Church Of The Holy Trinity is a Grade II* listed building in the North Yorkshire local planning authority area, England. First listed on 4 January 1955. Church.

Church Of The Holy Trinity

WRENN ID
pale-lantern-hawk
Grade
II*
Local Planning Authority
North Yorkshire
Country
England
Date first listed
4 January 1955
Type
Church
Source
Historic England listing

Description

NORTH YORKSHIRE RYEDALE 5340

SE 67 NE STONEGRAVE MAIN STREET (south-west side, off) 7/51 Church of the Holy Trinity 4.1.55

GV II*

Church. Nave of Saxon origins, early C12 tower, mid C12 arcade, C15 upper stage to tower, and substantial restoration and rebuilding of external walls and chancel, 1863, by G. Fowler Jones. Limestone rubble and hammer dressed rubble with ashlar facings, Westmorland slate roof. West tower, 3-bay aisled nave with south porch, 2-bay chancel with organ chamber to north. 3- stage tower. C15 2-light window in place of blocked round-headed west doorway. Small round-headed window in second stage of south face, splayed through full thickness of wall, its head being cut from a single stone. Third stage is later addition with twin square-headed transomed belfry openings to each face. Embattled parapet, the pinnacles being a Victorian addition. The tower is built over and against the west wall of the nave, thus suggesting an earlier date for the nave. The rest of the exterior of the church is entirely of 1863 in High Victorian Gothic Style. Interior: west doorway of nave is plain round-headed opening of different proportions and builds on either side of the wall, an anomaly probably caused by a thickening of the wall. The 2 western bays of the north arcade are supported on massive cylindrical piers with scalloped capitals with ornamented medallions incised into the ends of the scallops, except for west respond which has waterleaf capital. The arches are of alternate brown and white voussoirs and have hoodmoulds supported by beakheads. Later Norman, more massive arcade to south with scalloped and foliate capitals.
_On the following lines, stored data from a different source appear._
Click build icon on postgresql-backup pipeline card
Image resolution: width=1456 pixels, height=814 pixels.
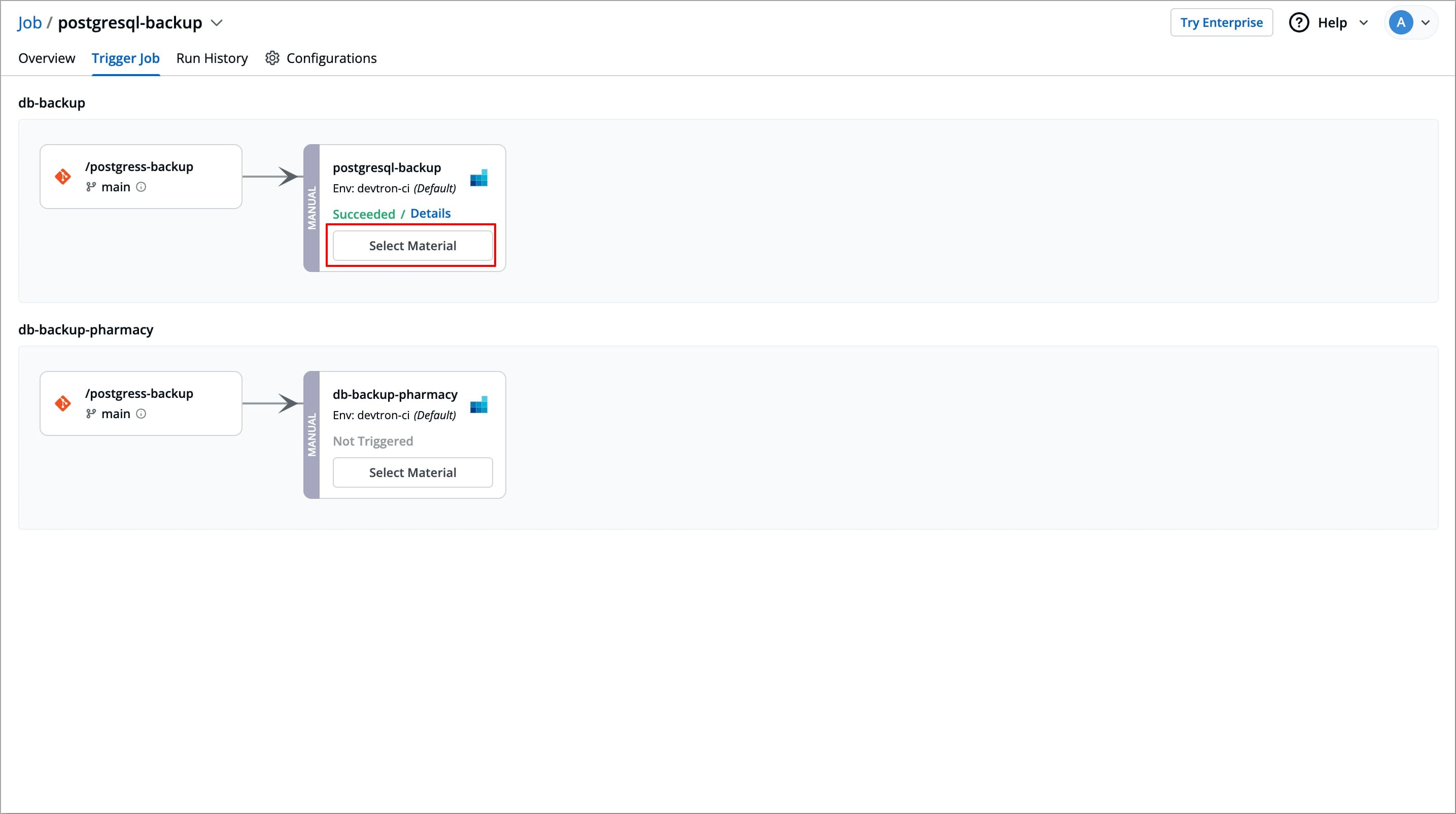[479, 178]
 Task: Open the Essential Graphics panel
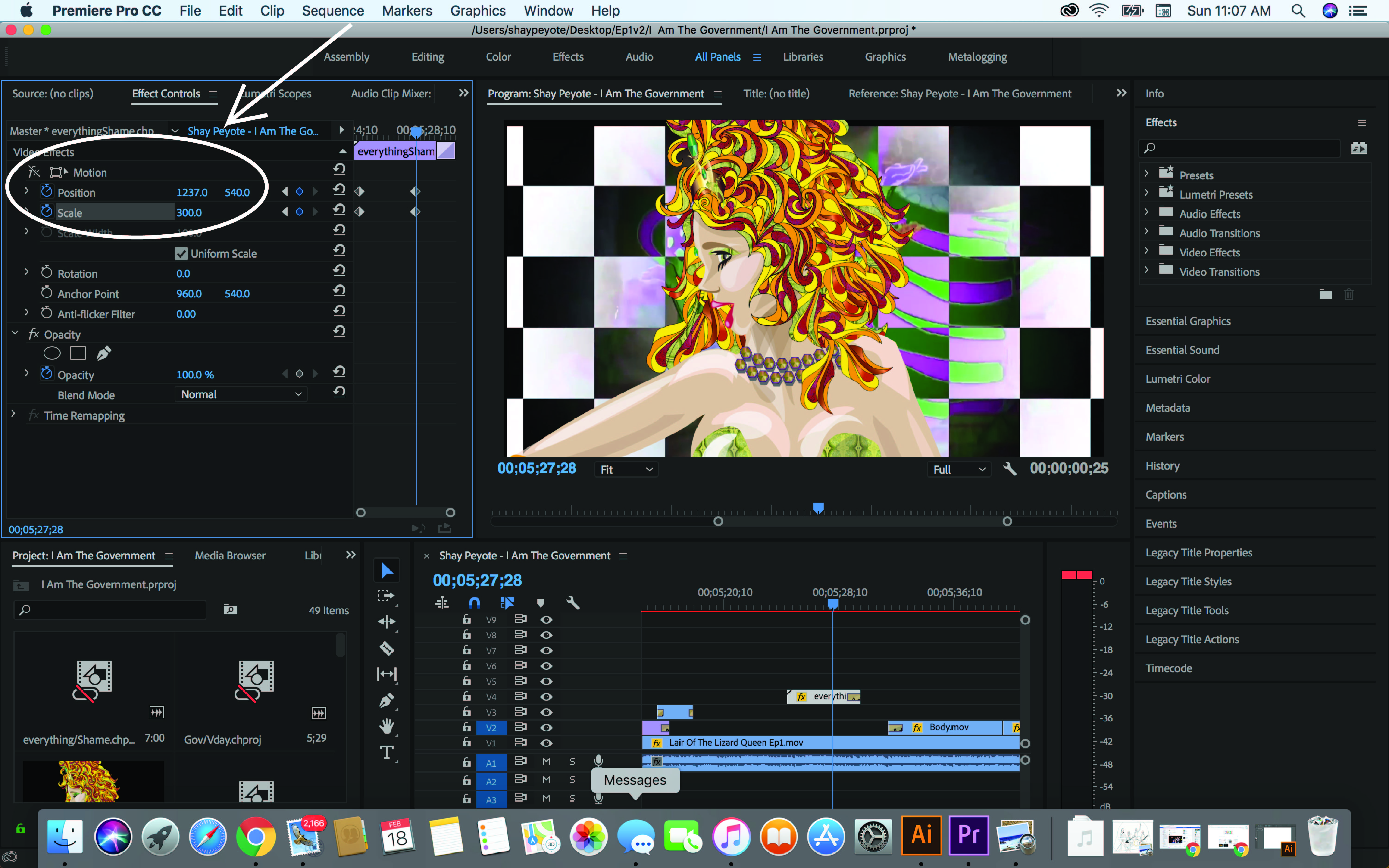click(x=1188, y=321)
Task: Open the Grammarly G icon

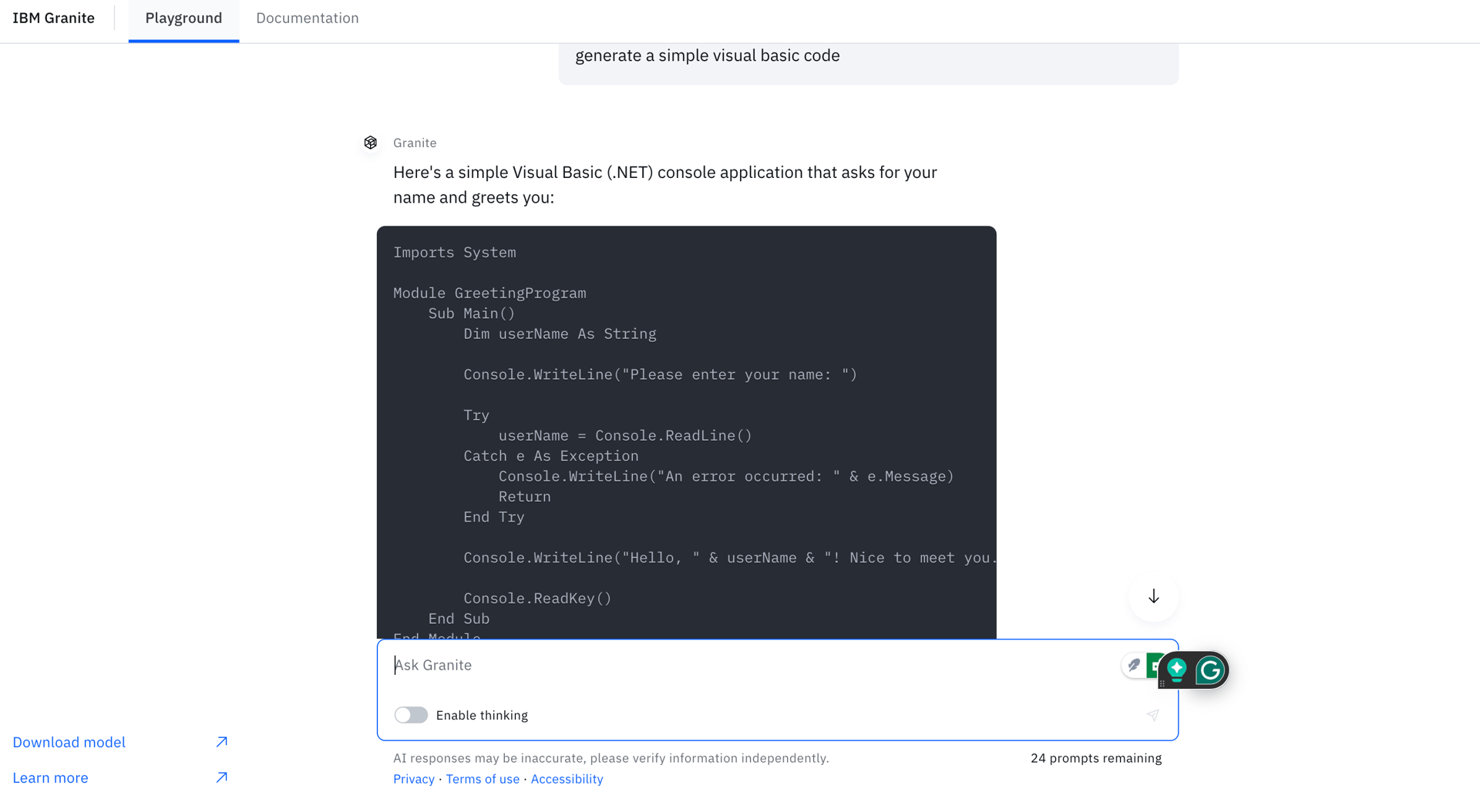Action: coord(1210,670)
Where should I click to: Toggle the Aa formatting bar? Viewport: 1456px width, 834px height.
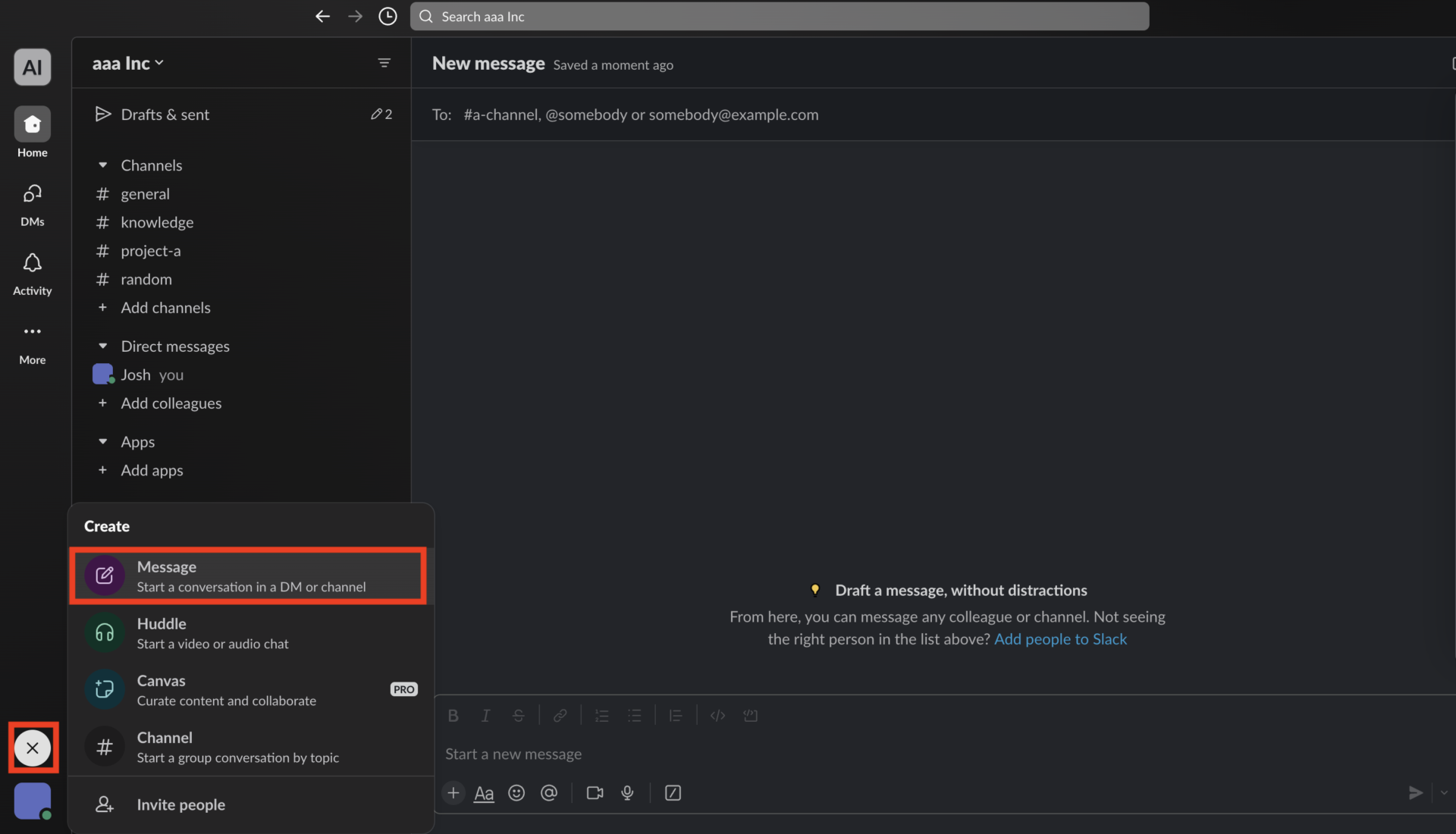click(484, 792)
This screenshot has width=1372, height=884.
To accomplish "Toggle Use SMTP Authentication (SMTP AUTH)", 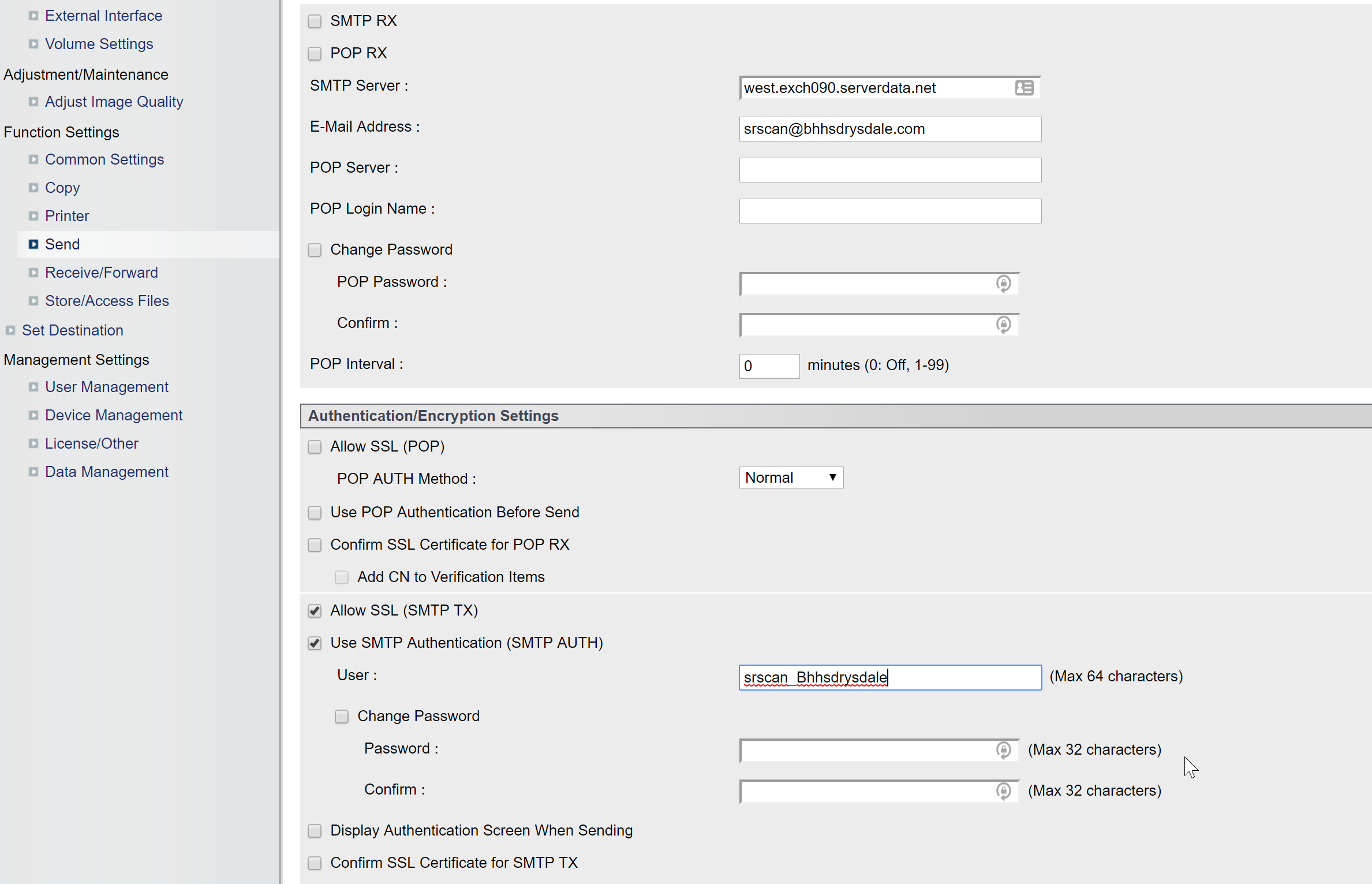I will tap(315, 643).
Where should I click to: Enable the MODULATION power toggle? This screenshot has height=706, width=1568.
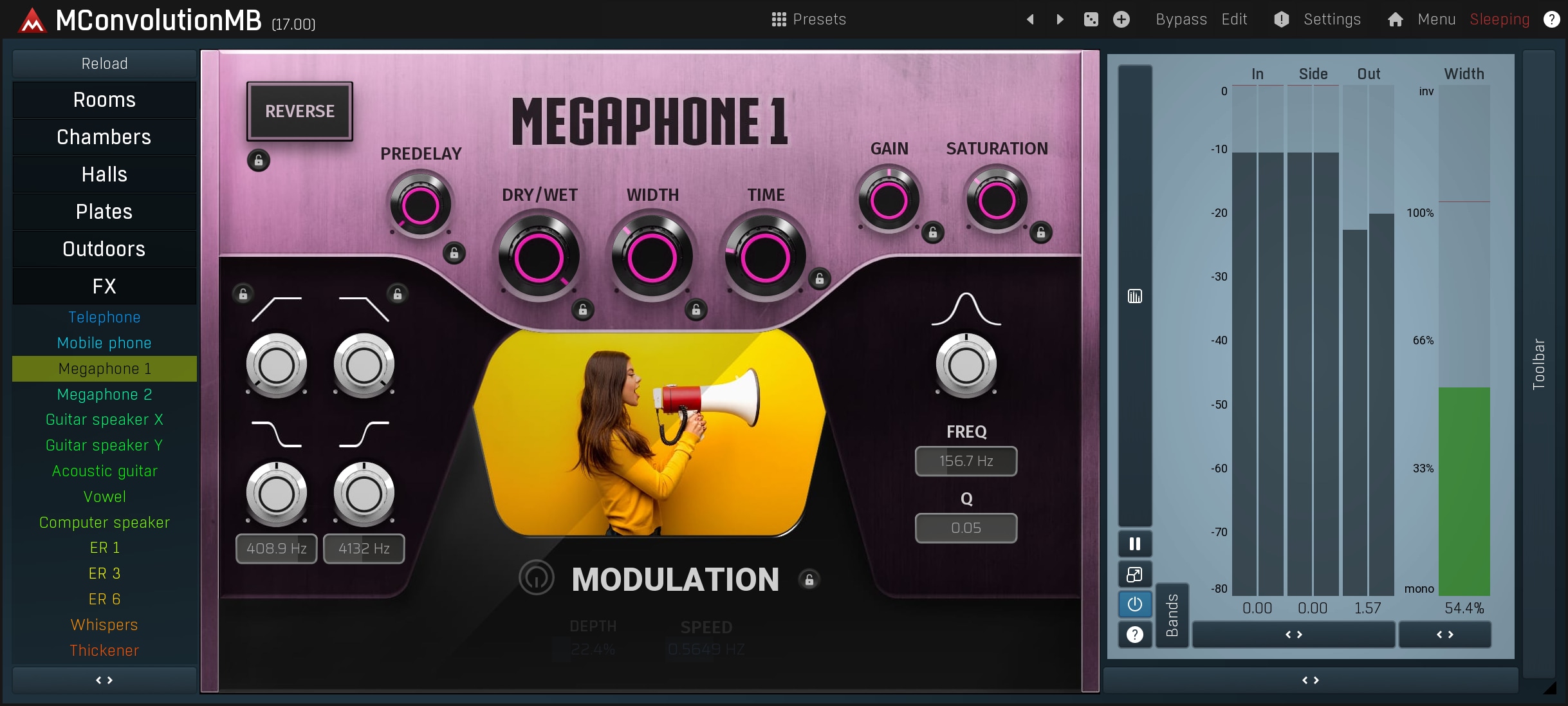(536, 578)
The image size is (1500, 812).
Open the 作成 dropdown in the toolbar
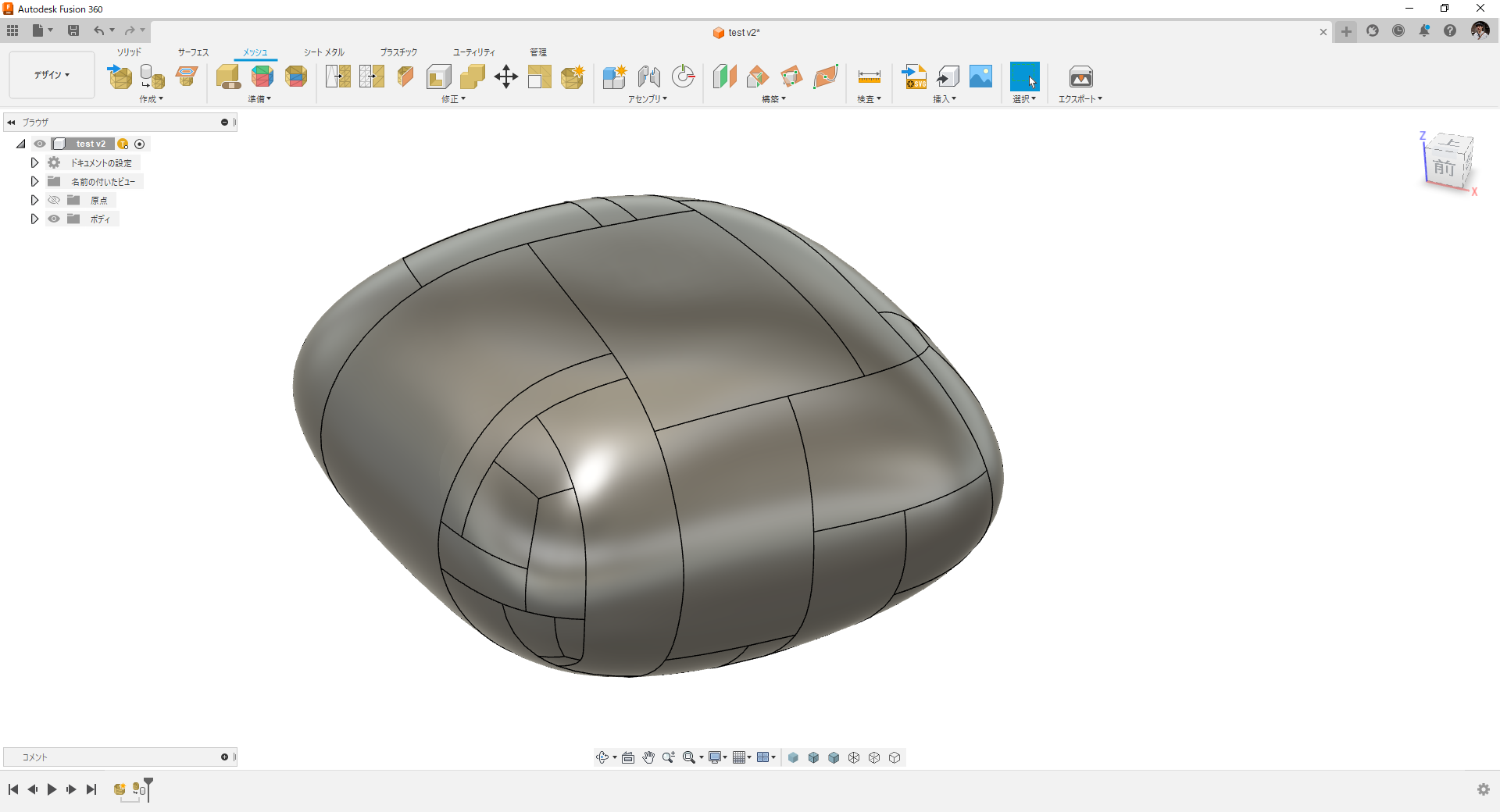[151, 99]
C10 wheel cross, substantially intact, and several shaft fragments by south door. Monuments include in north aisle effigy of a civilian of early C14, legs crossed, hands in prayer, and two effigies, in low tomb recess with canopy, to Robert Thornton, died 1418, and his wife, both with hands in prayer and wearing pleated gowns. In the chancel are 2 brass memorials to members of the Comber family, of late C17 / early C18, and an inscribed slab in the floor in memory of Thomas Comber, Rector of Stonegrave and Dean of Durham, died 1699. Over the priest's door hangs a painted memorial to William Thornton, died 1668, unusual in that it is painted on canvas, not wood. Pevsner N. "Yorkshire: The North Riding" 1966. Read H. "A Short History and Description of The Church of The Holy Trinity, Stonegrave" n.d. Taylor H. M. "Anglo-Saxon Architecture" 1965.